◆ WHAT TO WORK ON ◆
Reproduce each entry below exactly as it appears.

○ ○ ○ ○ ○

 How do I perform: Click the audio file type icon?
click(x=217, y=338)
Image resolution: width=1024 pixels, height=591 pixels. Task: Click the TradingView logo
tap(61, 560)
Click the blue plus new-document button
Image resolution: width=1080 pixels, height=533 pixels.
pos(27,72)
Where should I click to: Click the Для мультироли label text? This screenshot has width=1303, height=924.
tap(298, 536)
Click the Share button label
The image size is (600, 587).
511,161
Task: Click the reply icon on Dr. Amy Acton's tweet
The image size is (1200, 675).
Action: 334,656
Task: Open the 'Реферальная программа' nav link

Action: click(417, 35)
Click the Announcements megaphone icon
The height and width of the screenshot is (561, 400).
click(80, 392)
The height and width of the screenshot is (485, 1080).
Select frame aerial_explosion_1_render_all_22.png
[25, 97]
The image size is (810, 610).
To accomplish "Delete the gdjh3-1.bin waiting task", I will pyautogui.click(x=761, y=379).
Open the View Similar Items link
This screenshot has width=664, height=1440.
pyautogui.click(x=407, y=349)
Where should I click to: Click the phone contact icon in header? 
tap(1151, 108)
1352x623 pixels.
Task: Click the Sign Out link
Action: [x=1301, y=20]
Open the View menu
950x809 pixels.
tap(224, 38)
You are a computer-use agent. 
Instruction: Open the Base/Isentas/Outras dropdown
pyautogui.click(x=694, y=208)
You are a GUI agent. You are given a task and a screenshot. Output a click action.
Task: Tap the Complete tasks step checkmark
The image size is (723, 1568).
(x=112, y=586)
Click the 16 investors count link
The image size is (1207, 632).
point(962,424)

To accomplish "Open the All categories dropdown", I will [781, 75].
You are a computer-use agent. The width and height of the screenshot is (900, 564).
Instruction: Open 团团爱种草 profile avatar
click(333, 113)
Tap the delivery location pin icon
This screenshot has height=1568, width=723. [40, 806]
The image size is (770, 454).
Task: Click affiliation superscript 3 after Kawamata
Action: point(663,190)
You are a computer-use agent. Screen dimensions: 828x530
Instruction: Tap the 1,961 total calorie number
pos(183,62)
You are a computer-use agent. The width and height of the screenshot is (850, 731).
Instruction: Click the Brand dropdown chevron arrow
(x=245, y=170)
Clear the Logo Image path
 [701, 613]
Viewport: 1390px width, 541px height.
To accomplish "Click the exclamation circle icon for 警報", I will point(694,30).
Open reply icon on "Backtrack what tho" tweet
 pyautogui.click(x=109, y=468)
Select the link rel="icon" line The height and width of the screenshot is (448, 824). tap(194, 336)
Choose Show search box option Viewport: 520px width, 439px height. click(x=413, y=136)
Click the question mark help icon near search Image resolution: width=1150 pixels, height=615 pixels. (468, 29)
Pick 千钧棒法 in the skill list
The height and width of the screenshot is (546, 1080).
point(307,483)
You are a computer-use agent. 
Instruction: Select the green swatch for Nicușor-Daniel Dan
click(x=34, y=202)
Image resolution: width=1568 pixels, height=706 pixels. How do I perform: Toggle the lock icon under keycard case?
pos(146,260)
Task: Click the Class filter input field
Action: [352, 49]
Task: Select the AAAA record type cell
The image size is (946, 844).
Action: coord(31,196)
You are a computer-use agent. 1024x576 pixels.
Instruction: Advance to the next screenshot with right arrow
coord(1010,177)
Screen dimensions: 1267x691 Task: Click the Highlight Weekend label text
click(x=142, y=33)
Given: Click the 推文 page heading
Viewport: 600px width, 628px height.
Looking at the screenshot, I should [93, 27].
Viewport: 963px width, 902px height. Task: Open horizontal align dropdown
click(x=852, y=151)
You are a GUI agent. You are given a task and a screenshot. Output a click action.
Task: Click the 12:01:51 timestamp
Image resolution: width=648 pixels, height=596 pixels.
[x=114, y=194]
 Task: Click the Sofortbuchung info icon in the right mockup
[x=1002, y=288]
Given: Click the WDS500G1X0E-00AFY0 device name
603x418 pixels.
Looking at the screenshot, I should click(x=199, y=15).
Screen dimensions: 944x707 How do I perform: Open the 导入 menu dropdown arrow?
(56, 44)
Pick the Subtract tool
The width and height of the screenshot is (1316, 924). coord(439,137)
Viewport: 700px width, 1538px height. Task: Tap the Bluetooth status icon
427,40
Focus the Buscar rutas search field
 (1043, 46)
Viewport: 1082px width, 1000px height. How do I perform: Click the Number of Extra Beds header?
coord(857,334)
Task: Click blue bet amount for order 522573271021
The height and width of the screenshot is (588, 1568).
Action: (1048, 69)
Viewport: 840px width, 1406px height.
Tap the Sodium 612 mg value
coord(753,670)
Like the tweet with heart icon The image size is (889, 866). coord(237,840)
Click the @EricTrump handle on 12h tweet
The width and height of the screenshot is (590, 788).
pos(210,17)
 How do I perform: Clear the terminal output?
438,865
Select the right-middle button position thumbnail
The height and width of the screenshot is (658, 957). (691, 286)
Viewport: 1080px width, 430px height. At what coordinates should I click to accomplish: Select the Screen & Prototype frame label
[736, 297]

○ ○ ○ ○ ○

◆ SOLUTION TO THE PROBLEM ◆
 How do I perform: Click the audio file type icon?
click(x=217, y=338)
Image resolution: width=1024 pixels, height=591 pixels. Task: Click the TradingView logo
tap(61, 560)
Click the blue plus new-document button
Image resolution: width=1080 pixels, height=533 pixels.
pos(27,72)
Where should I click to: Click the Для мультироли label text? This screenshot has width=1303, height=924.
tap(298, 536)
Click the Share button label
The image size is (600, 587).
511,161
Task: Click the reply icon on Dr. Amy Acton's tweet
The image size is (1200, 675).
Action: 334,656
Task: Open the 'Реферальная программа' nav link

Action: click(417, 35)
Click the Announcements megaphone icon
The height and width of the screenshot is (561, 400).
click(80, 392)
The height and width of the screenshot is (485, 1080).
Select frame aerial_explosion_1_render_all_22.png
[25, 97]
The image size is (810, 610).
To accomplish "Delete the gdjh3-1.bin waiting task", I will pyautogui.click(x=761, y=379).
Open the View Similar Items link
This screenshot has width=664, height=1440.
pyautogui.click(x=407, y=349)
Where should I click to: Click the phone contact icon in header? 
tap(1151, 108)
1352x623 pixels.
Task: Click the Sign Out link
Action: [x=1301, y=20]
Open the View menu
950x809 pixels.
tap(224, 38)
You are a computer-use agent. 
Instruction: Open the Base/Isentas/Outras dropdown
pyautogui.click(x=694, y=208)
You are a GUI agent. You are given a task and a screenshot. Output a click action.
Task: Tap the Complete tasks step checkmark
The image size is (723, 1568).
(x=112, y=586)
Click the 16 investors count link
The image size is (1207, 632).
point(962,424)

To accomplish "Open the All categories dropdown", I will [781, 75].
You are a computer-use agent. The width and height of the screenshot is (900, 564).
Instruction: Open 团团爱种草 profile avatar
click(333, 113)
Tap the delivery location pin icon
This screenshot has height=1568, width=723. [40, 806]
The image size is (770, 454).
Task: Click affiliation superscript 3 after Kawamata
Action: point(663,190)
You are a computer-use agent. Screen dimensions: 828x530
Instruction: Tap the 1,961 total calorie number
pos(183,62)
You are a computer-use agent. The width and height of the screenshot is (850, 731).
Instruction: Click the Brand dropdown chevron arrow
(x=245, y=170)
Clear the Logo Image path
 [701, 613]
Viewport: 1390px width, 541px height.
To accomplish "Click the exclamation circle icon for 警報", I will point(694,30).
Open reply icon on "Backtrack what tho" tweet
 pyautogui.click(x=109, y=468)
Select the link rel="icon" line The height and width of the screenshot is (448, 824). tap(194, 336)
Choose Show search box option Viewport: 520px width, 439px height. click(x=413, y=136)
Click the question mark help icon near search Image resolution: width=1150 pixels, height=615 pixels. (468, 29)
Pick 千钧棒法 in the skill list
The height and width of the screenshot is (546, 1080).
point(307,483)
You are a computer-use agent. 
Instruction: Select the green swatch for Nicușor-Daniel Dan
click(x=34, y=202)
Image resolution: width=1568 pixels, height=706 pixels. How do I perform: Toggle the lock icon under keycard case?
pos(146,260)
Task: Click the Class filter input field
Action: [352, 49]
Task: Select the AAAA record type cell
The image size is (946, 844).
Action: coord(31,196)
You are a computer-use agent. 1024x576 pixels.
Instruction: Advance to the next screenshot with right arrow
coord(1010,177)
Screen dimensions: 1267x691 Task: Click the Highlight Weekend label text
click(x=142, y=33)
Given: Click the 推文 page heading
Viewport: 600px width, 628px height.
Looking at the screenshot, I should [93, 27].
Viewport: 963px width, 902px height. Task: Open horizontal align dropdown
click(x=852, y=151)
You are a GUI agent. You are given a task and a screenshot. Output a click action.
Task: Click the 12:01:51 timestamp
Image resolution: width=648 pixels, height=596 pixels.
[x=114, y=194]
 Task: Click the Sofortbuchung info icon in the right mockup
[x=1002, y=288]
Given: Click the WDS500G1X0E-00AFY0 device name
603x418 pixels.
Looking at the screenshot, I should click(x=199, y=15).
Screen dimensions: 944x707 How do I perform: Open the 导入 menu dropdown arrow?
(56, 44)
Pick the Subtract tool
The width and height of the screenshot is (1316, 924). coord(439,137)
Viewport: 700px width, 1538px height. Task: Tap the Bluetooth status icon
427,40
Focus the Buscar rutas search field
 (1043, 46)
Viewport: 1082px width, 1000px height. How do I perform: Click the Number of Extra Beds header?
coord(857,334)
Task: Click blue bet amount for order 522573271021
The height and width of the screenshot is (588, 1568).
Action: (1048, 69)
Viewport: 840px width, 1406px height.
Tap the Sodium 612 mg value
coord(753,670)
Like the tweet with heart icon The image size is (889, 866). coord(237,840)
Click the @EricTrump handle on 12h tweet
The width and height of the screenshot is (590, 788).
pos(210,17)
 How do I perform: Clear the terminal output?
438,865
Select the right-middle button position thumbnail
The height and width of the screenshot is (658, 957). (691, 286)
Viewport: 1080px width, 430px height. At what coordinates should I click to accomplish: Select the Screen & Prototype frame label
[736, 297]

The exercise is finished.